O explosivo Baby Driver abre com uma eletrizante e surreal sequência de perseguição em uma autoestrada embalada pelos acordes de “Bellbottoms” do Jon Spencer Blues Explosion Logo após, em um elegante plano-sequência, Baby caminha de maneira coreografada pelas ruas como se fosse um personagem egresso de um musical clássico. Ao adentrar um café, temos uma panorâmica. Assim que avista a garota que povoa seus sonhos, Baby perde ligeiramente o compasso, erra no tom, vacila no equilíbrio.
Discos de vinil, velhas fitas cassete, gravadores e flashs de filmes como Os Batutinhas, Monstros S/A e Clube da Luta no televisor do protagonista, compõem o repertório de Baby e legitimam a construção de um personagem fascinante e de uma atmosfera deliciosamente retrô. As cores vibrantes dos cenários só vem perpetuar essa aura. A câmera, sempre em movimento, faz questão de valorizar o ambiente ao redor e a interação dos personagens com o espaço que os rodeia. A música é constante; com seus fones de ouvido sempre a postos, Baby parece se sentir parte de um eterno videoclipe. Os diálogos ágeis evocam um gangsta hip hop furioso e a montagem acelerada confere o dinamismo que a narrativa demanda.
Assinado pelo estiloso cineasta Edgard Wright, o longa tem como base um videoclipe dirigido pelo próprio, “Blue Song” do Mint Royale, de 2003. Baby Driver soa como o trabalho de sua vida, a obra que Wright sempre buscou realizar como diretor, só precisava de um orçamento melhor. Daí o resultado apaixonado que fez deste um dos títulos mais atraentes do ano passado.
O promissor Ansel Argot, de Kingsman: Serviço Secreto, interpreta o personagem com o incomum nome Baby. Um problema de audição adquirido durante um acidente automobilístico envolvendo seus pais na infância, faz com que ele ouça um constante zumbido. Para aplacar o incômodo, ele passa a vida ouvindo música em seus fones de ouvido, especializando-se em leitura labial. Se envolve no mundo do crime sem querer, ainda garoto, ao cruzar com Doc, personagem de Kevin Spacey – em uma clara alusão a De Volta Para o Futuro.
Ágil, o protagonista trabalha para ele como o motorista em assaltos cuidadosamente planejados e executados. Baby conduz automóveis de maneira inacreditável, fazendo verdadeiros malabarismos na estrada. Acreditando que está prestes a pagar sua dívida e abandonar a vida de crime, começa a se relacionar romanticamente com a garçonete Debby (Lily James, carismática e competente como de costume) e arranja um trabalho como entregador de pizzas, graças ao seu pai adotivo – deficiente auditivo e paraplégico – Joseph (CJ Jones). Porém, seus planos de seguir um caminho pacato são frustrados quando Doc reaparece lhe pedindo um novo favor e Baby se depara com os métodos violentos de Bats (Jamie Foxx).

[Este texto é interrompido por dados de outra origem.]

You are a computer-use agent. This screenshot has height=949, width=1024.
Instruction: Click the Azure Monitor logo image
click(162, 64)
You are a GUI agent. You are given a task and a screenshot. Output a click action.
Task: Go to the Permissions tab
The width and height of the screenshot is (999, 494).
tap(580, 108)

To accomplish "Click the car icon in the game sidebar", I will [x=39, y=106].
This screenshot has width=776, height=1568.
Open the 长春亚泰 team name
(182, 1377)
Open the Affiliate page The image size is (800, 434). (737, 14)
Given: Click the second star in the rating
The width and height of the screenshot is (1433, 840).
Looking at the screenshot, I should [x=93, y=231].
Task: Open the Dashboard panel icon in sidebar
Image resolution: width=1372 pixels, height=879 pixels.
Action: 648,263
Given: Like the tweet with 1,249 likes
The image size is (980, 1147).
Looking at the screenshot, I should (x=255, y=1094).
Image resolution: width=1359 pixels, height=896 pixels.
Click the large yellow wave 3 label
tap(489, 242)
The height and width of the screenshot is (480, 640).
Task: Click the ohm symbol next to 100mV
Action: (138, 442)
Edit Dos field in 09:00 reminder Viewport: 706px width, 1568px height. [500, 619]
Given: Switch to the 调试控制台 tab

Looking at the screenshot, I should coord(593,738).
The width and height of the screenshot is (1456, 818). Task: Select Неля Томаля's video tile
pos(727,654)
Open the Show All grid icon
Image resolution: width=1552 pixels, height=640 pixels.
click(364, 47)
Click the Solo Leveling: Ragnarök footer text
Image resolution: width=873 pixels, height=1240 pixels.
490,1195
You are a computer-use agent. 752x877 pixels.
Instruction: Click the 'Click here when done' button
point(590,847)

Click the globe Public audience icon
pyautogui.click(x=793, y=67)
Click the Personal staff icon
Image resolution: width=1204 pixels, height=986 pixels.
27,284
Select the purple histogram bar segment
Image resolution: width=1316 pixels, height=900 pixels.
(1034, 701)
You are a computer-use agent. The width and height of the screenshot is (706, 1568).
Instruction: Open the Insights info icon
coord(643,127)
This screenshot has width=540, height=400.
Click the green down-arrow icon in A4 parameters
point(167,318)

Baby Driver é composto de inúmeros momentos e personagens memoráveis. Destaque para o divertido diálogo na lanchonete entre Debora e Baby, em que eles mencionam a quantidade imensurável de músicas que existem sobre Marys e as poucas que trazem o nome Debby em suas letras. O que me fez lembrar que não existe nenhuma com meu nome… Além disso, é um exercício delicioso pescar as diversas referências à cultura pop espalhadas pela narrativa. Ecos de outros filmes que envolvem motoristas taciturnos são notórios na linguagem corporal e na essência do protagonista, os quais nos remetem ao personagem central de Drive, interpretado por Ryan Gosling, e até mesmo a Taxi Driver, no qual Travis (Robert De Niro) se aventura pelo submundo de Nova York enquanto trafega pela estrada em sua melancólica função de taxista. E já que estamos falamos do emblemático longa de Martin Scorsese, atentem para o nome da pizzaria em que Baby passa a trabalhar: Goodfellas, aludindo a outro célebre filme do cineasta, intitulado Os Bons Companheiros no Brasil.
A história se desenrola de maneira simples, mas impulsionada pela ação desenfreada, perseguições e fugas alucinantes, diálogos inteligentes e uma trilha sonora fantástica que não desempenha mera função cosmética, como dá o tom à trama. Baby Diver é frenético como as batidas do coração durante uma fuga em alta velocidade ou uma audição de “Brighton Rock” do Queen a qualquer hora do dia.